- Nationality: Filipino
- Born: Ferdinand Salas Pastor, Jr. 24 January 1982 Manila, Philippines
- Died: 12 June 2014 (aged 32) Quezon City, Philippines
- Relatives: Don Pastor

NASCAR Whelen Euroseries Open Championship career
- Debut season: 2013
- Current team: TFT-Alpes Carrelage
- Car number: 3
- Fastest laps: 1
- Best finish: 6th in 2013

Previous series
- Asian Formula Three Championship

= Enzo Pastor =

Filipino racing driver

Ferdinand "Enzo" Salas Pastor, Jr. (January 24, 1982 – June 12, 2014) was a Filipino racing driver. Pastor made his racing debut at the 1999 Toyota Corolla Cup with a Toyota Corolla as his first vehicle. Pastor was the first Filipino to have participated in the NASCAR Whelen Euroseries Open Championship race circuit. Pastor landed on sixth place overall for his first Euroseries Open Championship in 2013 and made one of the fastest laps in the series. Pastor was invited to participate in the K&N Pro Series East.

==Death==
On June 12, 2014, Pastor died from gunshot wounds after motorcycle-riding gunmen ambushed the truck he rode on in Quezon City, which left his assistant, Paolo Salazar, injured. Pastor was travelling to Clark, Pampanga, in preparation for the final leg of the 2014 Asian V8 Championship Series season.

The Police arrested the suspected mastermind behind the death of Enzo Pastor. Businessman Domingo de Guzman III was arrested on August 26, 2014 in Muntinlupa and was taken into custody at Camp Karingal. Earlier on August 23, suspect and policeman Edgar Angel was arrested and admitted that he was hired by de Guzman to kill Pastor.

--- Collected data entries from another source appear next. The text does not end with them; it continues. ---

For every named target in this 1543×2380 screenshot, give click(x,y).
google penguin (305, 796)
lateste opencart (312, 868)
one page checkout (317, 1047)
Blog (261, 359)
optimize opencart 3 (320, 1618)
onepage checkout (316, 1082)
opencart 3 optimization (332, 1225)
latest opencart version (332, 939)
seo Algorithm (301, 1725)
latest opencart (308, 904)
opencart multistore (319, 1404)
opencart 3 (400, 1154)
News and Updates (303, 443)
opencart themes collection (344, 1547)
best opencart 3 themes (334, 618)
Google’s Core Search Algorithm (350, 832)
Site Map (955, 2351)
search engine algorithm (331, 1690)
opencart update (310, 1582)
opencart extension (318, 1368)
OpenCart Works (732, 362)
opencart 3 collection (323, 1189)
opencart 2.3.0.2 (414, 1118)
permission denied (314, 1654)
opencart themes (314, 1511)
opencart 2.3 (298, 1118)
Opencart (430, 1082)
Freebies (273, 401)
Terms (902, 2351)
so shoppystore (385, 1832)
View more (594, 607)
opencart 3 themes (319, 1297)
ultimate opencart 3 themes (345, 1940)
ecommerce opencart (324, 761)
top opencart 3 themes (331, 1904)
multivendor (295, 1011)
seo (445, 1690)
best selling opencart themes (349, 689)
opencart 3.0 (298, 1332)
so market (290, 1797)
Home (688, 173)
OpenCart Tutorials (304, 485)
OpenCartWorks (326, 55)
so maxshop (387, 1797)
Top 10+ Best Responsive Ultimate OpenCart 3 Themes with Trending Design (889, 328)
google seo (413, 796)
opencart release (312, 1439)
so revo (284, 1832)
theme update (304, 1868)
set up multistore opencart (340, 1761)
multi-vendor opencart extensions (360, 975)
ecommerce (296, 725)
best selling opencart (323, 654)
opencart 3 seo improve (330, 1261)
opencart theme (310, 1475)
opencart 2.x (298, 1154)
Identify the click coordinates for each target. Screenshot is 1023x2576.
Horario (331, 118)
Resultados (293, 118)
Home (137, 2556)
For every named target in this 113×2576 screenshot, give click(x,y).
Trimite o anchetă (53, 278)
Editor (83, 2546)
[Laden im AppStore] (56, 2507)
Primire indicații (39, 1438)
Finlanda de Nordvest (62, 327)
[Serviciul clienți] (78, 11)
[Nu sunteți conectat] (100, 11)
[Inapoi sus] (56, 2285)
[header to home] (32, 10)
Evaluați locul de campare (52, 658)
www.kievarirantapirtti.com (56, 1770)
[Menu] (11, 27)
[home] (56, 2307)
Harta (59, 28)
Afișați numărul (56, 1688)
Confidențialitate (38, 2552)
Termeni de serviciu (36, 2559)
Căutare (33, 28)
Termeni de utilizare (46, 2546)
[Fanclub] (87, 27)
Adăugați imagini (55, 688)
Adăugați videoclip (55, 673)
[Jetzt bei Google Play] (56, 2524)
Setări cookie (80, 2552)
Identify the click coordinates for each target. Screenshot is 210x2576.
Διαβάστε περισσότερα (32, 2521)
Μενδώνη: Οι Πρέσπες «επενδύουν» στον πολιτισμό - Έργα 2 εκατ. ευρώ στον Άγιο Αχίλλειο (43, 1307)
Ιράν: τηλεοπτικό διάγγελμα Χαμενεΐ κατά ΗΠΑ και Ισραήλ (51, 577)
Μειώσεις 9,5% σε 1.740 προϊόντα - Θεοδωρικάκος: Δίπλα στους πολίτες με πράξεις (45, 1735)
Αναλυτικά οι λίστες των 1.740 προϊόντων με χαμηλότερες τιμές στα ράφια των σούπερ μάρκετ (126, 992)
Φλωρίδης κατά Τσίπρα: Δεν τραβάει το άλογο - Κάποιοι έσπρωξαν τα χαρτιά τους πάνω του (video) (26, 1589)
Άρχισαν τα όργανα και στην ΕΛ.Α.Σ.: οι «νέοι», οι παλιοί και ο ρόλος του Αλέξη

"Love triangle" is being viewed as a possible motive for the killing. De Guzman allegedly had relations with Enzo Pastor's wife, Dalia Guerrero Pastor. Enzo Pastor's widow was also tagged as a suspect by the police. In 2024, the Supreme Court upheld the finding of probable Cause and revived the arrest warrant against Dahlia. (Note: Decision in G.R. Nos. 255100, 255229, and 255503, (De Guzman v. People; Pastor v. Pastor; People v. Pastor and De Guzman), February 26, 2024.) Dalia remains at large as of 2024, with Pastor's parents Tom and Remy believing she has left the Philippines since 2015.

==Complete motorsports results==
===NASCAR===
(key) (Bold – Pole position awarded by qualifying time. Italics – Pole position earned by points standings or practice time. * – Most laps led.)
====Whelen Euro Series - Elite 2====

NASCAR Whelen Euro Series - Elite 2 results
Year: Team; No.; Make; 1; 2; 3; 4; 5; 6; 7; 8; 9; 10; 11; 12; NWES; Pts
2012: Pole Position 81; 81; Dodge; NOG; NOG; BRH 20; BRH 13; SPA; SPA; TOU; TOU; VAL; VAL; BUG; BUG; 29th; 58
2013: TFT Racing; 3; Chevy; NOG 7; NOG 4; DIJ 20; DIJ 15; BRH 5; BRH 5; TOU 21; TOU 18; MNZ 6; MNZ 6; BUG 10; BUG 6; 6th; 563

==See also==
- Don Pastor - Enzo's brother, also a race car driver.